My sister is one of those people. She can do funny things with literature and the meaning behind things in movies and all of that other really, ridiculously smart stuff. When I go to a theatre I watch a movie. When she goes to a theatre and sees a tapestry of double meanings.
I envy that.
Now, R.J. Keith is a simple story. 12+ years of people squinting at Lhamon (pronounced LAY-mon, the ‘h’ is just for show) and a high school yearbook picture denouncing me as a Llama, prompted me to want to write under a pseudonym. And it’s a mash up of names that I like. ‘Riley’ because my dog’s name is Riley and it’s androgynous. I can be male or female, though I do generally like to stick with my feminine gender, ‘James’ because he was the first character that originated from my own imagination and not one of my friends stuck into a story, and Keith because that’s my dad’s middle name and I kind of like the sound of it.
Plus, R.J. Keith sounds like a writer’s name whilst Denise Marie Lhamon or any abbreviation thereof, brings to mind complicated pronunciations and much squinting of the eyes and a very uncomfortable tongue.
Which says something about my life. Now that I think about it.
So, R.J. I will stay until prompted otherwise. Or legal forms demand it.
Just like names can shape a person, they can shape characters. My sister and I had a conversation about this a month or so ago. She is of the opinion that only odd names are suitable for any character in a book. It has to be odd or the character is automatically uninteresting and does nothing for the story.

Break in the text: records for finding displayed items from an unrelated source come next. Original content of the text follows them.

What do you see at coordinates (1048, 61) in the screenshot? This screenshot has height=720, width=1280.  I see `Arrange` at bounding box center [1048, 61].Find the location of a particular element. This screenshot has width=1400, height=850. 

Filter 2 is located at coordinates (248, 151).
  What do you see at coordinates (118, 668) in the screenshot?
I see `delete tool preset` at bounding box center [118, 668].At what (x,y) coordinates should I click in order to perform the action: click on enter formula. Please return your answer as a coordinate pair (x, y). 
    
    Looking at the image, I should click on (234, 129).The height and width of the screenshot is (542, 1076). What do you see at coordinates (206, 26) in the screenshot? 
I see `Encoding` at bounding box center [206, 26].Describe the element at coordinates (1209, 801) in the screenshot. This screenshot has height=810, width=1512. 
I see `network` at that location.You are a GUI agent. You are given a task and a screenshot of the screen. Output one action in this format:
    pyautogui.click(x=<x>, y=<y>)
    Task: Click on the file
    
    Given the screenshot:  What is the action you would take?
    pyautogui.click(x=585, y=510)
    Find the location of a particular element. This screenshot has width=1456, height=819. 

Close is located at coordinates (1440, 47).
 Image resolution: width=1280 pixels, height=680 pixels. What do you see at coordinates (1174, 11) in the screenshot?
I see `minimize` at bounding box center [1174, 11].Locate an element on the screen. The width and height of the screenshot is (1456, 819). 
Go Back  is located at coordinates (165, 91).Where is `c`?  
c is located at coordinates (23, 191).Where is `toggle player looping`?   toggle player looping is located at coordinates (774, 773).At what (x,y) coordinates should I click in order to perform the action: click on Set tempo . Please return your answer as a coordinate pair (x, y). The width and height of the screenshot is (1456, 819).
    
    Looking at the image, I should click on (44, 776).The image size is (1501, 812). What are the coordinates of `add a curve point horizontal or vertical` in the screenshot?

She made some interesting points, many of which I can’t remember because it was late at night and we were driving back from Cambridge I think and I was fighting off sleep.
I am, however, inclined to agree with her. That isn’t to say that ‘Jane’ can’t be an interesting person. But is she more interesting than Sudoku Jamerson, who is a math genius and rather uncomfortable with girls? Jane can be. Maybe Jane has a secret mind-reading power that she uses to glean the answers to every math test in her classes. Her teachers are so impressed with her that they put her in the math league and she winds up running against Sudoku, who is ridiculously uncomfortable around girls and that uncomfortable-ness lends a sort of shield against Jane and her crazy powers.
Which one are YOU going to root for?
Terry Pratchett who–if you haven’t read any of his books you’re really missing out– is ridiculous for crazy names. Moist Von Lipwig (pronounced lip-VIG), Sam Vimes, Adorabelle Dearheart, Reacher Guilt, Veternari, Constable Carrot, Dodger…the list goes on and on. They all have a story that reflects their names. Their names are, in a way, their story and they pull a double duty by giving us an insight into their personality.
And that, is the fun of writing. A name doesn’t necessarily have to be outrageous, but it should reflect your character. So, my friends, what’s in YOUR name?